Work instruction: Beneath this instruction is a listing; write out exactly the line that contains "Task: Open the Assessment menu" and each line after it to the last.

Data for analysis:
- - - -

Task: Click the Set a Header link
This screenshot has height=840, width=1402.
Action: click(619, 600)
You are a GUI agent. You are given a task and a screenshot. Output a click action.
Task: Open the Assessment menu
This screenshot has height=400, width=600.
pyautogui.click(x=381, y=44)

- - - -

Exercise answer:
Task: Open the Assessment menu
This screenshot has height=400, width=600.
pyautogui.click(x=381, y=44)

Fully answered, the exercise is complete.